TEXTBOOK AND LABORATORY MANUAL
FOR THE HEALTH SCIENCES
2ND EDITION
• AUTHOR(S)FE A. BARTOLOME, AND
ELIZABETH P. QUILES
TEST BANK
Q1
Reference: Ch. 1 — The Science of Microbiology
Stem: A newly admitted patient has fever and an indwelling
urinary catheter. The laboratory receives a midstream urine
specimen and notes abundant neutrophils on wet mount but
scant bacterial growth on standard aerobic culture after 24
hours. Which laboratory explanation best fits these findings?
A. The infection is viral and therefore will not grow on bacterial
culture.
,B. The specimen contains fastidious bacteria requiring enriched
or special media.
C. The specimen was contaminated with epithelial cells, diluting
the pathogen.
D. The culture incubation time was excessive and killed the
bacteria.
Correct answer: B
Rationale — Correct (B): Fastidious bacteria (e.g., Haemophilus,
Gardnerella-like organisms) may appear in inflammatory urine
but fail to grow on routine media; enriched/special media or
prolonged incubation is required. The presence of neutrophils
indicates host response consistent with bacterial infection, not
viral. Recognizing growth requirements informs appropriate
culture requests.
Rationale — A: Viral urinary infections are uncommon and
would not produce neutrophil-rich urine; viruses also typically
require different detection methods, not routine bacterial
culture.
Rationale — C: Contamination with epithelial cells usually
indicates poor collection but would not explain neutrophil
predominance plus low culture yield.
Rationale — D: Excessive incubation does not kill bacteria;
short incubation might miss slow growers, not prolonged
incubation.
Teaching point: Fastidious organisms need special media or
prolonged incubation for detection.
,Citation: Bartolome, F. A., & Quiles, E. P. (Year). Microbiology
and Parasitology. 2nd Ed., Ch. 1.
Q2
Reference: Ch. 1 — The Science of Microbiology
Stem: A public health team is investigating an outbreak; they
must demonstrate a particular microbe causes disease. Which
approach best satisfies Koch’s postulates in this real-world
setting?
A. Detect microbe DNA in patient samples using PCR alone.
B. Isolate the organism in pure culture and reproduce disease in
a suitable model.
C. Observe the organism microscopically in patient tissues
without isolation.
D. Show that patients share a common exposure history via
epidemiologic curve.

-=-=-

§ **Work instructions**
Carry on the microbiology test bank from the point where it stops. The material that comes next is separate and has no connection to the microbiology test bank.

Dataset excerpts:
-=-=-

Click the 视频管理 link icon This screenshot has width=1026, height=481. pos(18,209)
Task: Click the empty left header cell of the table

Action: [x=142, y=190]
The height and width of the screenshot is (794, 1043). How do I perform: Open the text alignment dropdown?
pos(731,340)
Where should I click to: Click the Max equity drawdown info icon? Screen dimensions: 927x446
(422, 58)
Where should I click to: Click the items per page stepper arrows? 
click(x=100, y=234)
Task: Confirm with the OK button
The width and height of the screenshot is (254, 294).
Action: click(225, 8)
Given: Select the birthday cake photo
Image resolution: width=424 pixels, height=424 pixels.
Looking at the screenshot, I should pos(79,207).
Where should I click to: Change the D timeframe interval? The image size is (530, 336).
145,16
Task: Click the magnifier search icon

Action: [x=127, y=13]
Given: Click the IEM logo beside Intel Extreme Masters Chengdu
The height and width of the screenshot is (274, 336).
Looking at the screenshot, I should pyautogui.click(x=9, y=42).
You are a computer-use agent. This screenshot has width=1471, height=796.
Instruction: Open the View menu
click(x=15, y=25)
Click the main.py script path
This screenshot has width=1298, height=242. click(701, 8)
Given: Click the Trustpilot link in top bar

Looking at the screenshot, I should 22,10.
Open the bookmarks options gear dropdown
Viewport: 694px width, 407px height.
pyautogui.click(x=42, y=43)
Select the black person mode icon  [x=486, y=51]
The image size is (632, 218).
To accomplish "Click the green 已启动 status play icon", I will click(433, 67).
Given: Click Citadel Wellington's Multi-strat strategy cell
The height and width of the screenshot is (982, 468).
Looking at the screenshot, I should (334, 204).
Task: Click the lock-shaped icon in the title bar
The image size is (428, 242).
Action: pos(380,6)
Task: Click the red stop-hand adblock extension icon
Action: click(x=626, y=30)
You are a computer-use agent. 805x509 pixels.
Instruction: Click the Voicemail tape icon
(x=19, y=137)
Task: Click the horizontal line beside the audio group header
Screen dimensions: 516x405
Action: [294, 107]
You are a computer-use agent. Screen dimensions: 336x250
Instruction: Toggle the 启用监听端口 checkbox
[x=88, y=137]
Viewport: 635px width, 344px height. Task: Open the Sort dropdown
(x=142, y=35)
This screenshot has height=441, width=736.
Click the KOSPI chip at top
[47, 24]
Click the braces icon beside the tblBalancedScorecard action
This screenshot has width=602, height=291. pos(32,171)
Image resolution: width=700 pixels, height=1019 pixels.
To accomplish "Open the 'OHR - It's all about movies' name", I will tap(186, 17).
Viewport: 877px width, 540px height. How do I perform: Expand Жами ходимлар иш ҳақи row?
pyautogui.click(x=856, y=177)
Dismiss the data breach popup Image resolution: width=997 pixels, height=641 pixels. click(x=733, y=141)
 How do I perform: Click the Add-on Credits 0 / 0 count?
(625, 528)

-=-=-

§ **Written reply**
Correct answer: B
Rationale — Correct (B): Koch’s postulates require consistent
association, isolation in pure culture, and reproduction of
disease in a susceptible host; isolation plus disease
reproduction provides strong causality evidence. Modern
adaptations accept molecular substitutes when models are
impractical, but classical demonstration remains gold standard.
Rationale — A: PCR detection shows association but cannot
prove causation alone, as DNA may persist without active
disease.
, Rationale — C: Microscopic observation supports association
but lacks proof of causality without isolation and reproduction.
Rationale — D: Exposure histories support epidemiologic links
but do not prove a specific organism causes disease.
Teaching point: Koch’s postulates emphasize isolation and
reproduction of disease for causation.
Citation: Bartolome, F. A., & Quiles, E. P. (Year). Microbiology
and Parasitology. 2nd Ed., Ch. 1.
Q3
Reference: Ch. 1 — The Science of Microbiology
Stem: A lab student must choose which microscope objective to
use when identifying bacterial morphology in a Gram-stained
slide. The teacher expects clear resolution of cocci in clusters.
Which objective and technique are appropriate?
A. 40× objective alone, with brightfield illumination.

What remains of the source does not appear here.